## [Task to carry out]
Using the records provided below, locate and copy each line that contains the word "link".
-------- Records --------
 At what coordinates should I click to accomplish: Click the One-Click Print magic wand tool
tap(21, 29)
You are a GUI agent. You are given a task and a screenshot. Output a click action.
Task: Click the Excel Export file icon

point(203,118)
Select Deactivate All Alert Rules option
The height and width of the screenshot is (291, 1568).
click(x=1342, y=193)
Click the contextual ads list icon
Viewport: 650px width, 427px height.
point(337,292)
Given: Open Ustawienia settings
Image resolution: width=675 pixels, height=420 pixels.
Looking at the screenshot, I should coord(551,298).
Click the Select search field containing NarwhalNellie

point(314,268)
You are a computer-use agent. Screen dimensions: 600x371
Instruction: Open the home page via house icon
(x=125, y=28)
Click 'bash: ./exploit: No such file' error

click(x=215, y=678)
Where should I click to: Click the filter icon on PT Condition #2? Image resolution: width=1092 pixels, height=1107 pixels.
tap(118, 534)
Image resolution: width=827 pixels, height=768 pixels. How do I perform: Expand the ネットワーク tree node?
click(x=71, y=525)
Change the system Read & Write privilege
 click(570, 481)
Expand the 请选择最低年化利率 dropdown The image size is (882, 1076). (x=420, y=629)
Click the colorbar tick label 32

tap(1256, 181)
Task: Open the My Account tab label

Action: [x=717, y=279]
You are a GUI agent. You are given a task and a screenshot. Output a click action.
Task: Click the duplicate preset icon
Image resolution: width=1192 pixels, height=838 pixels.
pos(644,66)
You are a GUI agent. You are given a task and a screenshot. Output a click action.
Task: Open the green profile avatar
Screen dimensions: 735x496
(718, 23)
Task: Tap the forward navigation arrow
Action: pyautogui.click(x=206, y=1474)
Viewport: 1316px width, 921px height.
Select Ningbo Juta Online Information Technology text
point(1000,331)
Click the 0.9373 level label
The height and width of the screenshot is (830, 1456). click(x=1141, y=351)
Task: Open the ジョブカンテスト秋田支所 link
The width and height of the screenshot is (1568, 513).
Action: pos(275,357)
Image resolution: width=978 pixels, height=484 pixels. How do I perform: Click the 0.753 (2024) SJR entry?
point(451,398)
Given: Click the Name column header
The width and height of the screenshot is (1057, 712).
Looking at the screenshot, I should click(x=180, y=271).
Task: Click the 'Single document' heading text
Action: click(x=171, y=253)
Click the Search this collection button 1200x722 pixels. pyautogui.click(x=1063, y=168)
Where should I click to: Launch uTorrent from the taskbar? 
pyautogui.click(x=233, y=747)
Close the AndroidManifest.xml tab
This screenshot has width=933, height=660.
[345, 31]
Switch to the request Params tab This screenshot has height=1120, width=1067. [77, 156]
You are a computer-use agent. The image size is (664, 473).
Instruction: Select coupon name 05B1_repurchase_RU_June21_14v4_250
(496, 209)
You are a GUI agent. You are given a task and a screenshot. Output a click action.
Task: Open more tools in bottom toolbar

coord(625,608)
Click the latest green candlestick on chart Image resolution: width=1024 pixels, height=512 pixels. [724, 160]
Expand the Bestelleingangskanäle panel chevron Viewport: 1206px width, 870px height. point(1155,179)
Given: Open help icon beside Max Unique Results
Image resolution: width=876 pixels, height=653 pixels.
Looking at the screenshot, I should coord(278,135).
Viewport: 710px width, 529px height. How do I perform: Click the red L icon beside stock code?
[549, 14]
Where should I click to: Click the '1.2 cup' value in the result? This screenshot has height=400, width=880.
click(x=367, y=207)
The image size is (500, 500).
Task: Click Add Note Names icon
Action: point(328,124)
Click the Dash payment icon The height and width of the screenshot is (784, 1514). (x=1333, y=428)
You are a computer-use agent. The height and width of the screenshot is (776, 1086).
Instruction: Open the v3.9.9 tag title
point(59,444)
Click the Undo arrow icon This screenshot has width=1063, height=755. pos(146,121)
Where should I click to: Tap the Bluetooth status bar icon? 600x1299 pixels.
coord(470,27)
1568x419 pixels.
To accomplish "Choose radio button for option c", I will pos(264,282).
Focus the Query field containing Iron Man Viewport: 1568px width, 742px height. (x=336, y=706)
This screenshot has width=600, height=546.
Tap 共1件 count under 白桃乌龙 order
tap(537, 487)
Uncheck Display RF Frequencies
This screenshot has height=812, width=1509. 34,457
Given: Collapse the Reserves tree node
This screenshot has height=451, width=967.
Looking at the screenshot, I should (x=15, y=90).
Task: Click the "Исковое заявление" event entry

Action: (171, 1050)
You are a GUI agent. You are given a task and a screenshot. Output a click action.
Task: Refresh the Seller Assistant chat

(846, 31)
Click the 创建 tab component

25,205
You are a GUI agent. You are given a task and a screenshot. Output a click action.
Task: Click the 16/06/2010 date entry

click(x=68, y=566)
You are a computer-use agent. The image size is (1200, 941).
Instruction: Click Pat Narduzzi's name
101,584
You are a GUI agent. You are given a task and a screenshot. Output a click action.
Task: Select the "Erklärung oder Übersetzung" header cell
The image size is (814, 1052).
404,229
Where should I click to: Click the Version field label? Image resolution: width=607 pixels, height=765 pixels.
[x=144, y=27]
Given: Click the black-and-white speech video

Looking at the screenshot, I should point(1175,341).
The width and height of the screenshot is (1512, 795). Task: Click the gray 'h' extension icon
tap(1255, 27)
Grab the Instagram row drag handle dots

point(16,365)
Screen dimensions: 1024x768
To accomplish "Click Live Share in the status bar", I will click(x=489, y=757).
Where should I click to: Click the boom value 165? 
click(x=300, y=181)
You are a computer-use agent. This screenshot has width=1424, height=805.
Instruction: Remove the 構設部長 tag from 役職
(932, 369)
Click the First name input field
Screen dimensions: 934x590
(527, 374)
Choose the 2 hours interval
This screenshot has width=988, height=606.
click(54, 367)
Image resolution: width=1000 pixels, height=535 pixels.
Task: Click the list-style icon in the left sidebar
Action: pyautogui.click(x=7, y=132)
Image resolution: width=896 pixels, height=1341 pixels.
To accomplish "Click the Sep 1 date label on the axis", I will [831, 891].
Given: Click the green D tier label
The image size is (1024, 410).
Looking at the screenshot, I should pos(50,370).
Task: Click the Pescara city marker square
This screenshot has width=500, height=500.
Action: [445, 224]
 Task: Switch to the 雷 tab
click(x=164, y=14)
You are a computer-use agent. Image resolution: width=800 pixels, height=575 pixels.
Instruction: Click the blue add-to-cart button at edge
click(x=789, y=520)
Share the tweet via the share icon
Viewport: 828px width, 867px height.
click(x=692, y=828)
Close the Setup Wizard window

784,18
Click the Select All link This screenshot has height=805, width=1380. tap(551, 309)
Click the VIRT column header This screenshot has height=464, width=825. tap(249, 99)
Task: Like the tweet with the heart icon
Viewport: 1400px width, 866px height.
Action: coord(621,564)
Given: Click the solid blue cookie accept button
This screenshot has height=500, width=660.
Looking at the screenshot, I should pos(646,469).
--------
## [Exercise answer]
Task: Open the ジョブカンテスト秋田支所 link
Click the Select All link This screenshot has height=805, width=1380. tap(551, 309)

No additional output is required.